Interior Ministry Refuses to Recognize Citizens' Religious Affiliations

Press Release

8 August 2005

Today the Egyptian Initiative for Personal Rights (EIPR) accused the Interior Ministry of violating the rights of Egyptian citizens wanting to adopt Islam or Christianity. Despite the fact that a number of them have obtained final court rulings in their favor supporting their conversion, the Ministry continues to fail to recognize their new religious affiliations.  

The EIPR's Right to Privacy Program has documented at least 54 lawsuits involving citizens who have had to resort to courts because of an arbitrary refusal by the Interior Ministry's Civil Affairs Department to recognize their religious affiliations by printing them on their identity cards.  Identity cards in Egypt inform a citizen's daily life, defining the rights availed to them in the realms of marriage, inheritance and beyond.

The lawsuits in question include three cases  of Christians who had converted to Islam, 32 cases of Christians who had returned to the Christian faith after having converted to Islam and 18 cases involving adults complaining that the Civil Affairs Department had altered their religious affiliations from Christianity to Islam without their knowledge or consent due to their fathers' conversion to Islam before they had reached the age of legal competence. 

"The government has consistently ignored all calls that religious affiliation be removed from identity cards.  The absolute minimum they can do for citizens is recognize their religious affiliations according to their beliefs and not simply according to the whims of Interior Ministry officials," said Hossam Bahgat, Director of the Egyptian Initiative for Personal Rights.

Since April of 2004 Egypt's Administrative Court has issued final rulings in at least nine of these lawsuits. In each of these rulings the Court has affirmed the following conclusion:

 This position of the administration constitutes an impressible interference and a use of coercion to compel [the plaintiff] to choose a certain religion or creed against his [or her] liking.

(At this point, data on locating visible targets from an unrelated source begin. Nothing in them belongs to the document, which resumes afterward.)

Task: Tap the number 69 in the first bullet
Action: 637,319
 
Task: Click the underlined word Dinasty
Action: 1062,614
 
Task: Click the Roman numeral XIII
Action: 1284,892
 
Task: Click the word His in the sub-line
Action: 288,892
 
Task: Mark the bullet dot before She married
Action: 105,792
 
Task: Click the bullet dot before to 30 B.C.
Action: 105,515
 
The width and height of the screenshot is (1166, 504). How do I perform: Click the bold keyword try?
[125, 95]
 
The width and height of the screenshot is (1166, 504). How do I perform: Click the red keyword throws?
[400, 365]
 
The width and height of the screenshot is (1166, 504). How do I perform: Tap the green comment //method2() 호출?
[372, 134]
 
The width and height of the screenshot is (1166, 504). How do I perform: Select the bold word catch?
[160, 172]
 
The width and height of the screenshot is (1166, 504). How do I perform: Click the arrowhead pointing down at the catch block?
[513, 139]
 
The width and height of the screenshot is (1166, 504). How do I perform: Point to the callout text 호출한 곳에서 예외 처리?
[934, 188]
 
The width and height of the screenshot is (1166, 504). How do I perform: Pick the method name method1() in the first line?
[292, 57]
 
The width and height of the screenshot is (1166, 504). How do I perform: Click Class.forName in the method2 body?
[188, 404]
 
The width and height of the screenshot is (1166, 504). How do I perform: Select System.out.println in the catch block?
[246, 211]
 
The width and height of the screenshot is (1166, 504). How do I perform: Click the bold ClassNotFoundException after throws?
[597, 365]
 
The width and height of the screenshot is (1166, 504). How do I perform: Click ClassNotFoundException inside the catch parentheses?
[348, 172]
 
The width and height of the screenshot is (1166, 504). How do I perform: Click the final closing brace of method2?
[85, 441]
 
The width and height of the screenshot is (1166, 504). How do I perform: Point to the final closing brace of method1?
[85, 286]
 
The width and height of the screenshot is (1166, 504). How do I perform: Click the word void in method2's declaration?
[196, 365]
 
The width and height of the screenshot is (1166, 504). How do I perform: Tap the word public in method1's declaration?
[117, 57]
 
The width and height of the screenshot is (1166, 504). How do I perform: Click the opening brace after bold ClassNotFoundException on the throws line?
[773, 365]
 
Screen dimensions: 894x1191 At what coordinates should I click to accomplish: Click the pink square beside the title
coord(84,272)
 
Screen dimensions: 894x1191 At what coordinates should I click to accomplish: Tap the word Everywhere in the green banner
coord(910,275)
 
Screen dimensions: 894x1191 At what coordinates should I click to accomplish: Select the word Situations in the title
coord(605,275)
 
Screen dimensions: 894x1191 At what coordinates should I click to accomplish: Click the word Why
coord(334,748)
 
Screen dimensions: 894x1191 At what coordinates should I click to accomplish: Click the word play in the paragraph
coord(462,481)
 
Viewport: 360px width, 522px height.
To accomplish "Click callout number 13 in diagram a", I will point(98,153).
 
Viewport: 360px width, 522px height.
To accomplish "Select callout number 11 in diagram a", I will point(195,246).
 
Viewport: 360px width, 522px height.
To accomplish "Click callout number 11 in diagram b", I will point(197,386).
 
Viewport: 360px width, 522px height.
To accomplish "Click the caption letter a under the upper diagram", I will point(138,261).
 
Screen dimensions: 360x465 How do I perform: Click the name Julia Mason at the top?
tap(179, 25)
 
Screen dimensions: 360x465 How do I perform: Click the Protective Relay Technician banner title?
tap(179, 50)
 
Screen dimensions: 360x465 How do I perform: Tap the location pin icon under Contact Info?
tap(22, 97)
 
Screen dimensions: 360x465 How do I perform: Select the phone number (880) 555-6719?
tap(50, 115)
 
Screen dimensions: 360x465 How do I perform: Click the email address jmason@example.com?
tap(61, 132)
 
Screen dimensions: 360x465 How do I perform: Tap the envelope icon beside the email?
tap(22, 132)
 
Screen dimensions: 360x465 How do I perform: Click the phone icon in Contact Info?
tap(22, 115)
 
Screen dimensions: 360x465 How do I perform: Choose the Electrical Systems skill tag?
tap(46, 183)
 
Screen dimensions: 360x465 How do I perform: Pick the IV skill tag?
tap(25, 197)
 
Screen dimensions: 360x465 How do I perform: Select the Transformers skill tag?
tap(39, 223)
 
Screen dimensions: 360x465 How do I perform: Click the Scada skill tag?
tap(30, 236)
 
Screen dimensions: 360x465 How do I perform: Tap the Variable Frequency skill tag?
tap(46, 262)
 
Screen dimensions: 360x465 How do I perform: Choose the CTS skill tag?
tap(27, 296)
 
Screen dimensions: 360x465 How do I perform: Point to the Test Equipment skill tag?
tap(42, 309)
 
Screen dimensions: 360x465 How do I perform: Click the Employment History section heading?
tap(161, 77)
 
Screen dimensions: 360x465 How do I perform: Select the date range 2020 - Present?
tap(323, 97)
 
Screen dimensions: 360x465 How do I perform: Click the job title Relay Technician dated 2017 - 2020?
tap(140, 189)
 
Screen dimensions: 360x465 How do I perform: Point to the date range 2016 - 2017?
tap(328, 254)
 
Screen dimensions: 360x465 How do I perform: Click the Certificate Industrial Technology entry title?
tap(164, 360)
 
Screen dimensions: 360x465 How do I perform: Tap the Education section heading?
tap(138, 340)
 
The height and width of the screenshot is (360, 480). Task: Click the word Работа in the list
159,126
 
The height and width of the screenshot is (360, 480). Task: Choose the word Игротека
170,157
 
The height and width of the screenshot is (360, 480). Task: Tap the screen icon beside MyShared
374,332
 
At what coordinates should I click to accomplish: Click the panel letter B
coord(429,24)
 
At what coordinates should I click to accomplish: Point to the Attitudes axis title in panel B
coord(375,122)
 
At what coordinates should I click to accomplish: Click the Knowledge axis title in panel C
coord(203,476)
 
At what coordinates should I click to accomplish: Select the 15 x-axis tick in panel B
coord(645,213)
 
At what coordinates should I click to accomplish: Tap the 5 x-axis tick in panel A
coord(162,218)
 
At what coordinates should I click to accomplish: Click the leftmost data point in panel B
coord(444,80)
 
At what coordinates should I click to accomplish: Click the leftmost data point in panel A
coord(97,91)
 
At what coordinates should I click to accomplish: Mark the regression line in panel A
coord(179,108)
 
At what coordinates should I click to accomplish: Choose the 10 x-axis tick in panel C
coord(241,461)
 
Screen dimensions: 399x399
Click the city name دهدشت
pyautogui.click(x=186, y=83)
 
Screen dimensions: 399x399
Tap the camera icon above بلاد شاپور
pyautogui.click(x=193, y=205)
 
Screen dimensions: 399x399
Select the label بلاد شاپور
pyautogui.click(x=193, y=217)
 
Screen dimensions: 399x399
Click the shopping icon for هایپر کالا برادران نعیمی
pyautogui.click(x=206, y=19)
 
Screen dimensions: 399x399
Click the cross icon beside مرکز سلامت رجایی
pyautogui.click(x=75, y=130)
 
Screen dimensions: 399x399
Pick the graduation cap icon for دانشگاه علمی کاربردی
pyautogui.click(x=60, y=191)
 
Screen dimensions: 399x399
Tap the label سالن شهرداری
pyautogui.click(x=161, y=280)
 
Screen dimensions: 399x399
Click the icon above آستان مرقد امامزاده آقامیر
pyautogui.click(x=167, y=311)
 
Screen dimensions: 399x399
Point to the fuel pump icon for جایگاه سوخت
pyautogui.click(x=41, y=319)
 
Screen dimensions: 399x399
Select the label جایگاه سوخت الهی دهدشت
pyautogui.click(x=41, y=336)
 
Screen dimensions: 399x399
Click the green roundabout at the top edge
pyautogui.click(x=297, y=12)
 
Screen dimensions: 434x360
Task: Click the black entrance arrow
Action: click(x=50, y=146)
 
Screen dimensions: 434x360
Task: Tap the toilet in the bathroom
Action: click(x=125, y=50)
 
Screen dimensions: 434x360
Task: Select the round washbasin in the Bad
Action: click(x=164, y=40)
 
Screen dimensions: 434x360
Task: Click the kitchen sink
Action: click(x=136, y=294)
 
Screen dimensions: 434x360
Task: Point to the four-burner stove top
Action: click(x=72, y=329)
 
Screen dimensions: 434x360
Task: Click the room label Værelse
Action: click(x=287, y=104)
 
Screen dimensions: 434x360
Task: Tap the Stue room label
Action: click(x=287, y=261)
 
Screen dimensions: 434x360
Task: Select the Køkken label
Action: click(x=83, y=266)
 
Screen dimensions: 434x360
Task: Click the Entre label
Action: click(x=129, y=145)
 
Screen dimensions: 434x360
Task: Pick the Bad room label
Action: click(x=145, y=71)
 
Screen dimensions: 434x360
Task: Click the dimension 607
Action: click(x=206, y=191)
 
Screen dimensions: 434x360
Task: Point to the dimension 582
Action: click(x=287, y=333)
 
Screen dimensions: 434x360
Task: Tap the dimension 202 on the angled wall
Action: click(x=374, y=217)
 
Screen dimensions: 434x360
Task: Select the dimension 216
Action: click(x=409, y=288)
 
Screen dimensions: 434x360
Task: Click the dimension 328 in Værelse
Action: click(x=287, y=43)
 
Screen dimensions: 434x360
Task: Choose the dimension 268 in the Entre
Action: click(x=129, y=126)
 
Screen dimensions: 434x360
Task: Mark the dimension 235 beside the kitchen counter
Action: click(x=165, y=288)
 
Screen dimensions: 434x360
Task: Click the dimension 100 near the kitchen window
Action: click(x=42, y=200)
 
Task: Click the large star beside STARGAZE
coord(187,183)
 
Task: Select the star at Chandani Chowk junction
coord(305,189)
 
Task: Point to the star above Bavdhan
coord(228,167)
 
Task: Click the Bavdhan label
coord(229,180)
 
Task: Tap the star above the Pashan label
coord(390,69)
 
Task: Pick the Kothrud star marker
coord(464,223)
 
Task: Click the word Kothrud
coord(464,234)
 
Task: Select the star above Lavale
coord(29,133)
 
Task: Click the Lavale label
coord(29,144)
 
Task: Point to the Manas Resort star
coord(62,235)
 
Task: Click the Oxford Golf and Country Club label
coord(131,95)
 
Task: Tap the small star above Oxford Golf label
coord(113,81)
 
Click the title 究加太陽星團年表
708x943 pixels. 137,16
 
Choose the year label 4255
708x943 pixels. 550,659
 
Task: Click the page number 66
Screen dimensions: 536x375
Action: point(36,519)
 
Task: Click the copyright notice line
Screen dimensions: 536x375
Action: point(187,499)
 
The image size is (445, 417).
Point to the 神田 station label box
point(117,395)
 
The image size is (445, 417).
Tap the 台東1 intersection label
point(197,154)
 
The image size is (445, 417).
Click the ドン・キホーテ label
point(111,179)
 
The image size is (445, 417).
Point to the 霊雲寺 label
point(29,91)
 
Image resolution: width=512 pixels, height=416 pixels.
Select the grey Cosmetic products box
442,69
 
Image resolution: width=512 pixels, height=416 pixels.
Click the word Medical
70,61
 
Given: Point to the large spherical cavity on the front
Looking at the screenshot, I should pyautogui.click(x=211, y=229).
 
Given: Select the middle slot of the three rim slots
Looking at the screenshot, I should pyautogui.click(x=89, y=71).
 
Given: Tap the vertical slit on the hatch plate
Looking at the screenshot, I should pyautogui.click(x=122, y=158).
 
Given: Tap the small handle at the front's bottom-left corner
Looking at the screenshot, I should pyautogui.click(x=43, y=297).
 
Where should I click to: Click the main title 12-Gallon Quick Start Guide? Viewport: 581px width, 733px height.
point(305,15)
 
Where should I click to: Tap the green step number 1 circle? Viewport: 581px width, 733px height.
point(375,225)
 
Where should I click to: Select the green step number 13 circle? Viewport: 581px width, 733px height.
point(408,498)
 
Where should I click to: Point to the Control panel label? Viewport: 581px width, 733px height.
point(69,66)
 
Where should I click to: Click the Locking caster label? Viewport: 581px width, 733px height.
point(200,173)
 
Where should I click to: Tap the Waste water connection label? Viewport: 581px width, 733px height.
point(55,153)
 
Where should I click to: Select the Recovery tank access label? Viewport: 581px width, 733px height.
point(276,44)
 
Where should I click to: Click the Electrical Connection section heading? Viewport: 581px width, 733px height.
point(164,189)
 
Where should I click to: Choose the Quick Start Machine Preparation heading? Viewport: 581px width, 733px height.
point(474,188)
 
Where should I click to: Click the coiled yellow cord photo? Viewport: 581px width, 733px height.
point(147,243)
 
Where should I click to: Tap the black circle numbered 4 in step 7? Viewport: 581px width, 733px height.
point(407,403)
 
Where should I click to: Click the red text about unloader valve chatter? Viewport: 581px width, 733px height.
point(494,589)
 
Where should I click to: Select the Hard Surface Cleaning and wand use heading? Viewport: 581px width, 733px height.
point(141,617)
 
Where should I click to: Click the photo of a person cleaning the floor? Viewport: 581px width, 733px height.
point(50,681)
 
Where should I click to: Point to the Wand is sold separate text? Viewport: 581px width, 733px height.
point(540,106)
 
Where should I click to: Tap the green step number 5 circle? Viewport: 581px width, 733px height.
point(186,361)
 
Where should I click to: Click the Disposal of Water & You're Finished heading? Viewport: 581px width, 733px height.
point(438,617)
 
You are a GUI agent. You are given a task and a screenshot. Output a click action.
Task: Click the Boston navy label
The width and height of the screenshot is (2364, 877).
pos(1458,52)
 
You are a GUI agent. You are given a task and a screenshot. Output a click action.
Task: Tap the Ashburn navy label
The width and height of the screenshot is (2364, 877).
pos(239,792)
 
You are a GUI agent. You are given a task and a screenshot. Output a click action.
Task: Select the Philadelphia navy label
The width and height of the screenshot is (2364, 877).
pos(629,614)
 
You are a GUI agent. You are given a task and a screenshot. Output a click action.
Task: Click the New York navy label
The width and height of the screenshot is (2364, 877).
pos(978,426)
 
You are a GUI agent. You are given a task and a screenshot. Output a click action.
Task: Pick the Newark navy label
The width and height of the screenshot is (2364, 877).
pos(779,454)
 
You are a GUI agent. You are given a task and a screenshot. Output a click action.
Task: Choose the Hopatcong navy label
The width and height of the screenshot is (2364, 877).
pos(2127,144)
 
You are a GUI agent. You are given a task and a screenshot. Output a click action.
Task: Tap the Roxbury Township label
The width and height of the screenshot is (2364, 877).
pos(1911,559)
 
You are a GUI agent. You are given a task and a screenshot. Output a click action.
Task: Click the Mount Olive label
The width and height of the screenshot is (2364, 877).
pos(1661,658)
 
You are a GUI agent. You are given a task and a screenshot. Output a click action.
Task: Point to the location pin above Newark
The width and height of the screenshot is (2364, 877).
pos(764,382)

In spite of these court rulings ordering the Interior Ministry to alter the religious affiliation in the plaintiffs' identity cards, the EIPR knows of at least three cases in which Ministry officials have refused to implement such rulings; Gihad Hosni Maher, Ghada Sayed Badawi and Hanan Samir Eqladios have all had rulings in their favor categorically ignored. On 6 July 2005 the lawyer for the three plaintiffs, Mr. Ramsis Raouf El-Naggar, filed complaint no. 242/2005 at the Office of the Prosecutor General requesting investigation into the Interior Ministry's arbitrary conduct.

In one of the most disturbing cases documented by the EIPR's Right to Privacy Program, the Civil Affairs Department refused to issue a new identity card for a woman who had converted from Christianity to Islam at Al-Azhar 19 years ago. The Department refused to acknowledge the woman's conversion to Islam, while her lawyer says the officials there "informed her of [new] instructions against recognizing the Muslim religious affiliation for any person who was once Christian."

Another troubling case documented by the EIPR manifests the Civil Affairs Department's refusal to acknowledge the right of return to Christianity by a citizen who had briefly converted to Islam, despite the fact that he had obtained a decision from the Coptic Orthodox Church attesting to his rightful return to Christianity 27 years ago. This person had to resort to the Administrative Court, which issued a ruling on 26 March 2005 with the following conclusion:

It is not permissible in any manner for the administration to use the administrative power vested in it by law as a vehicle to force the plaintiff to remain in Islam.    

The EIPR notes that the large number of lawsuits filed by citizens whose conversions have not been observed by the Interior Ministry – currently over 50 - is an indicator that these lawsuits are not isolated cases, but rather an outcome of the Ministry's overall policy of addressing religious affairs from a narrow security perspective.

Moreover, the refusal to recognize the religious affiliations of these individuals has often taken place at not only the civil registration offices in the provinces but also the main headquarters of the Civil Affairs Department, suggesting that this is in fact part of a larger systematic policy carried out by the Department. The EIPR has received information that the Department has recently started referring people wanting to convert to Islam or Christianity to security directorates first for initial investigation. 

"People's rights to privacy and to freedom of religion are guaranteed under both the Constitution and the legally binding International Covenant on Civil and Political Rights," said Bahgat. "The Interior Ministry must immediately remedy this scandalous situation which blatantly violates both Egyptian and international law."